## Aim of the exercise
Nothing but the records themselves, exactly as written, should appear in the reply; leave out the pictures.
Data provided below:
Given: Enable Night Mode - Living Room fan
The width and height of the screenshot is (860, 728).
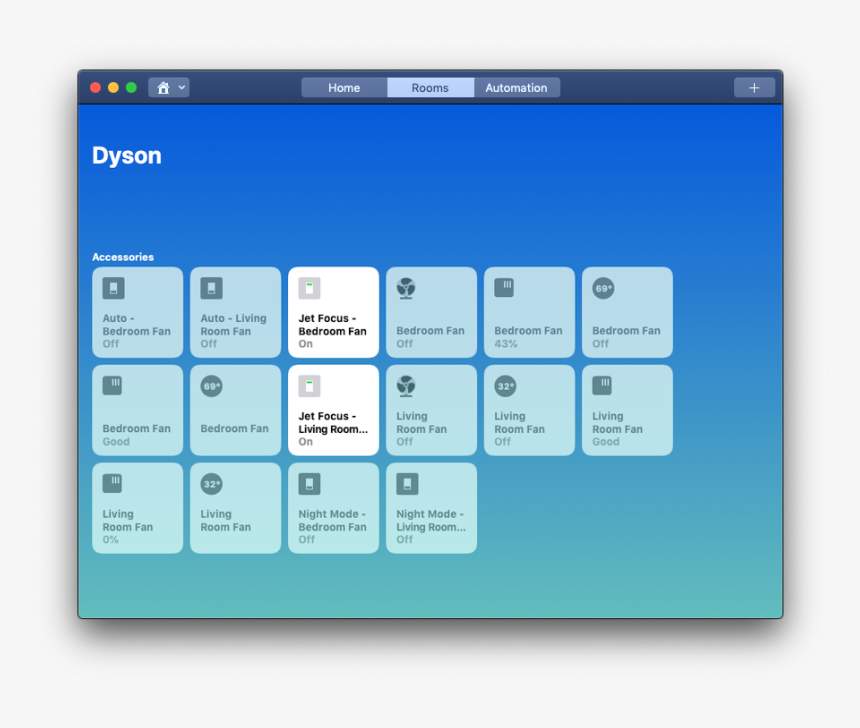Looking at the screenshot, I should (431, 508).
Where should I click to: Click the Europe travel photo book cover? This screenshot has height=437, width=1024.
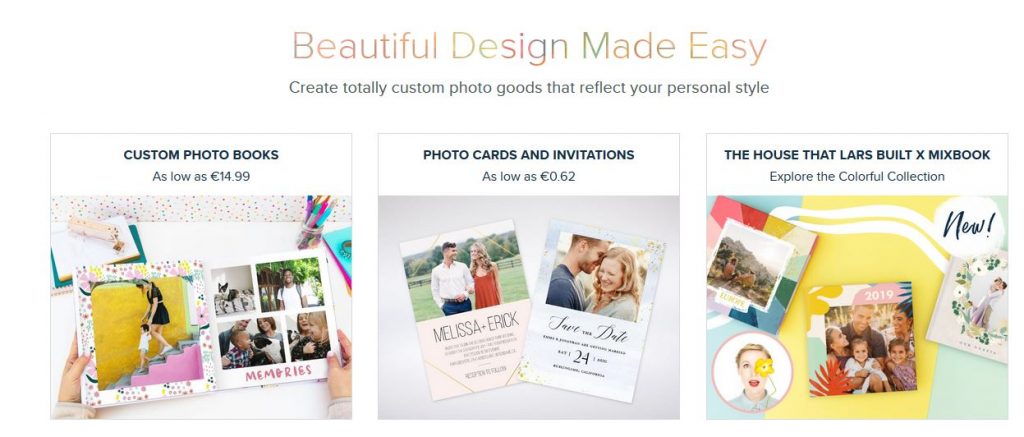click(750, 267)
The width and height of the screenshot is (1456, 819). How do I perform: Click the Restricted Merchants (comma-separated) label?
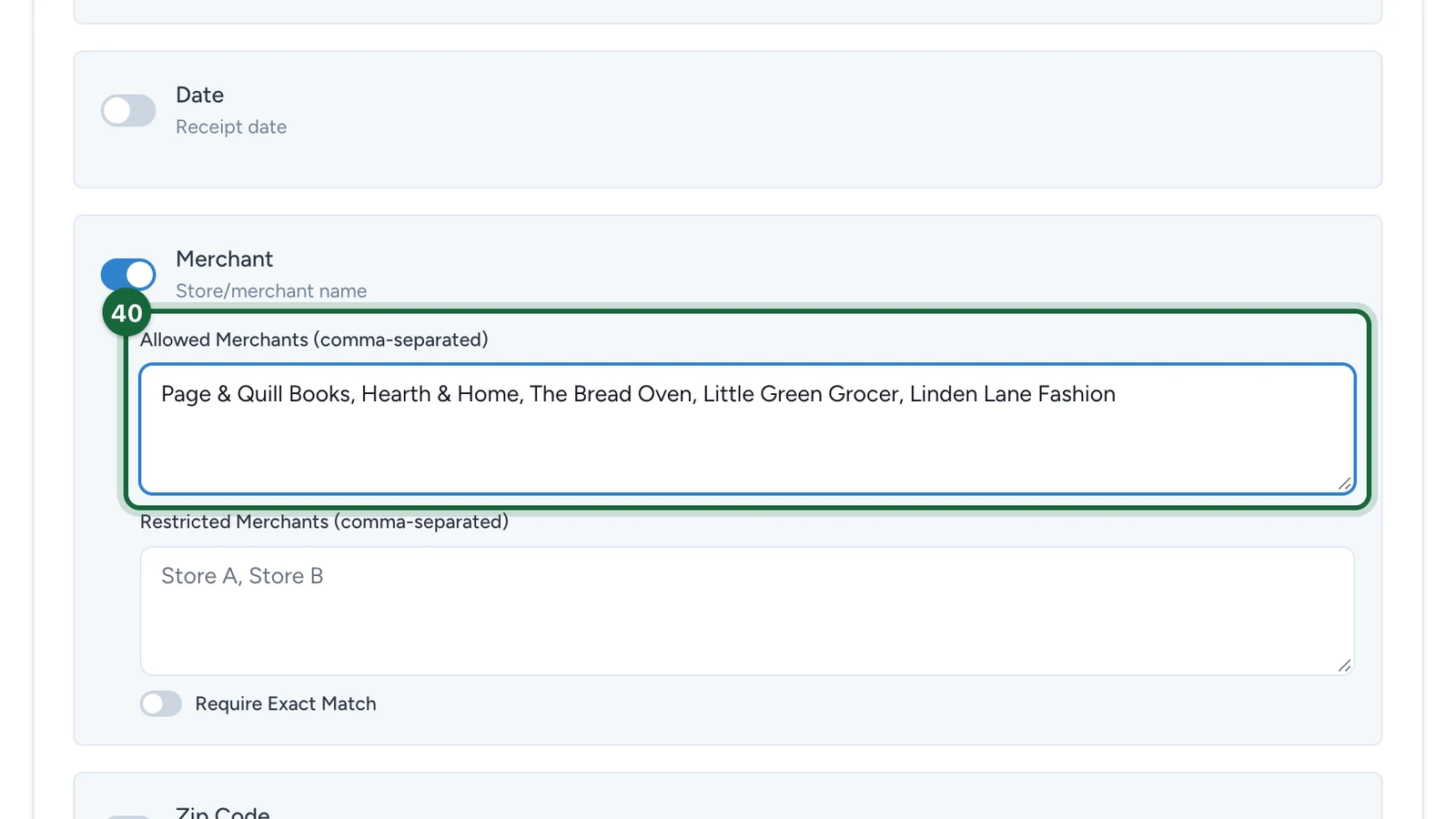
End of Data provided.
## Answer box
Given: Enable Night Mode - Living Room fan
The width and height of the screenshot is (860, 728).
Looking at the screenshot, I should (431, 508).
Where should I click to: Click the Europe travel photo book cover? This screenshot has height=437, width=1024.
click(750, 267)
The width and height of the screenshot is (1456, 819). How do I perform: Click the Restricted Merchants (comma-separated) label?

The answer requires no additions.